Three companies are currently waving the illusion of easy money in return for signing 30-year leases. Triple Oak Power held an initial meeting several months ago. Tenaska and Cordelio Power have just opened a joint project office in Davenport. They are not farmers even if one guy wears a cowboy hat, and they’re not fooling their new neighbors into thinking they have any real interest in the health of the local community.

Calling them wind farms is a linguistic trick to make them sound benign. They are not.

Wind turbines create noise, including imperceptibly low infrasound as vibration. An Australian study reports peer-reviewed research substantiates “the potential for serious to moderate adverse health effects to individuals due to wind farm activity noise while living in their residences and while working on their farms near large-scale wind farms or large turbines.”
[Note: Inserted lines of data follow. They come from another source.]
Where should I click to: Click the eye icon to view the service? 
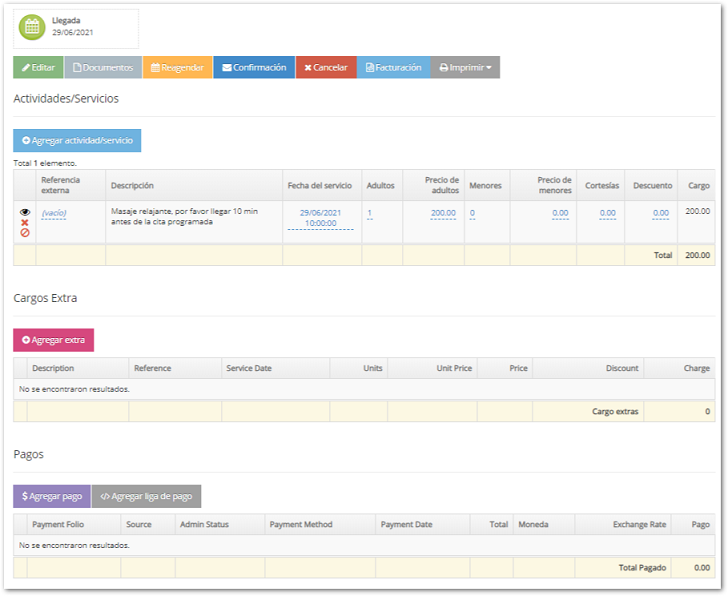tap(25, 212)

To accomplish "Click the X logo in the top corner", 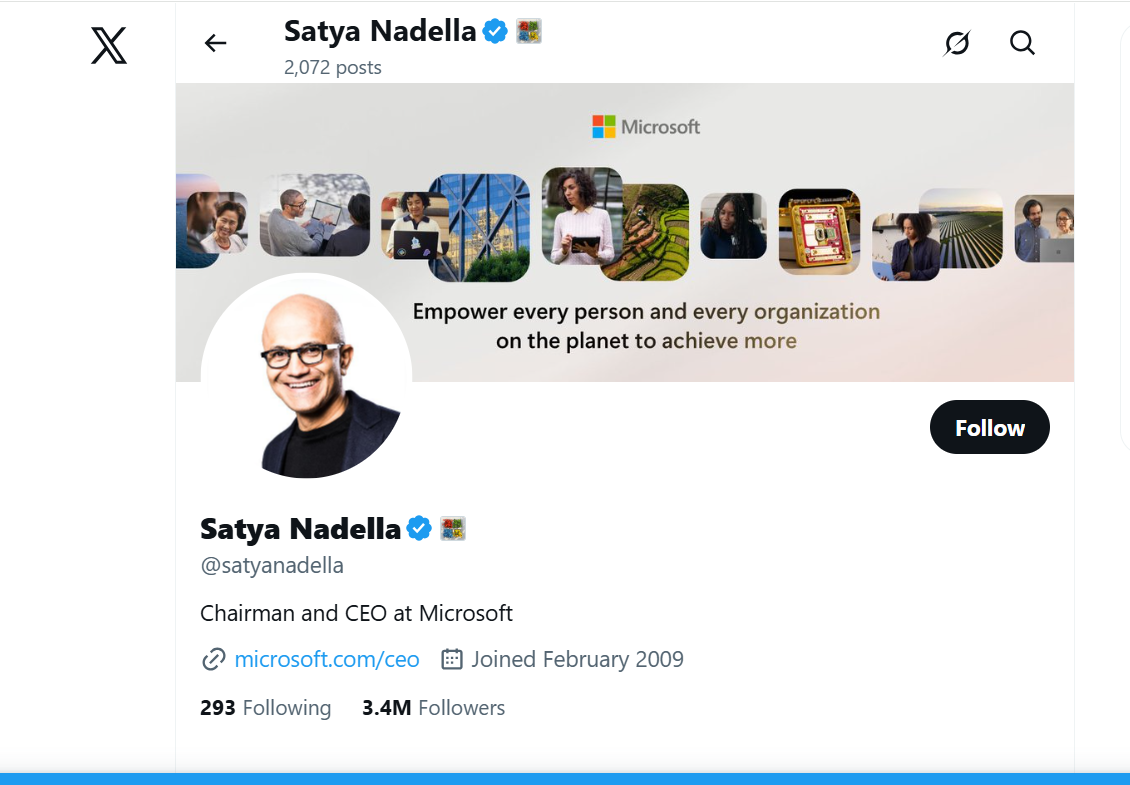I will [108, 45].
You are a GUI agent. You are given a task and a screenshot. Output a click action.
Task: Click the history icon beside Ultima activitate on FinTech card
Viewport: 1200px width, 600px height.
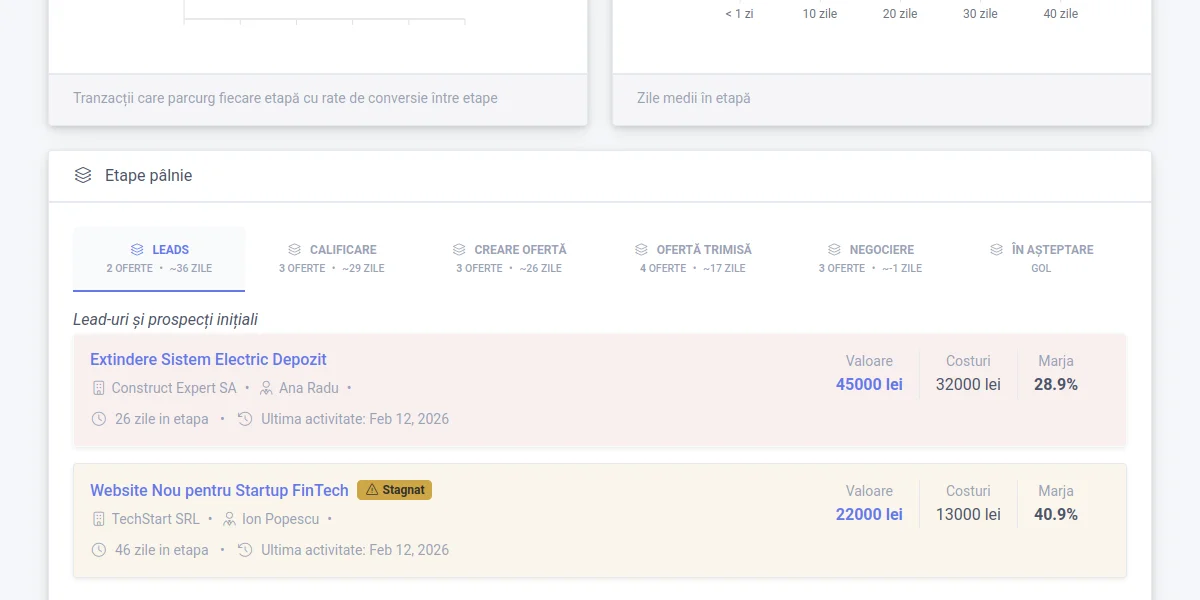coord(245,550)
Tenaska’s project manager reassured the audience at a community meeting in Reardan there’d be at least 1,200 foot setbacks. The Australian study recommends a minimum distance to the nearest residence for a typical 325 to 488 foot tall turbine as 6,500 feet.

That’s not reassuring. County commissioners have already been asked to deny permits.

But local government is effectively cut out of the loop by the state’s Energy Facility Site Evaluation Council. State Rep. Mary Dye, R-Pomeroy, is as frustrated as county commissioners. “Powerful forces from the urban West Side say they want to be green, push growth management plans and then turn around and put industrial wind and solar in places growth management was supposed to protect.”

Hydroelectric dams received government subsidies for construction and operation and in return still provide clean energy, flood control, irrigation, transportation routes for barges to reduce trucks on the road, active recreation areas for all, and access to water for DNR’s Fire Boss planes. Other tradeoffs include salmon impact, which can be mitigated to some extent, and the loss of scenic and cultural values in places like Celilo Falls, never to be restored.

Industrial wind installations mine government subsidies for construction and operation, provide intermittent energy without combustion, and have a theoretical net reduction in atmospheric carbon. That’s it. Industrial wind facilities are a barrier to aerial firefighting. Other tradeoffs include devalued human health, disrupted ecosystems, and the loss of the scenic and cultural values of dark skies.

There’s a reason power companies avoid nighttime photos of wind turbines. They’re ugly.

Dye has watched the impact on her community in Garfield County. “They provide an initial burst of new property taxes but on a depreciation schedule that leaves essential services without support,” Dye said. “They leave behind a permanently damaged landscape and divided communities.”

A century after embarking on one of the greatest landscape transformations in the history of the world, we have forgotten what a farm is and we still haven’t learned to touch the environment with humility.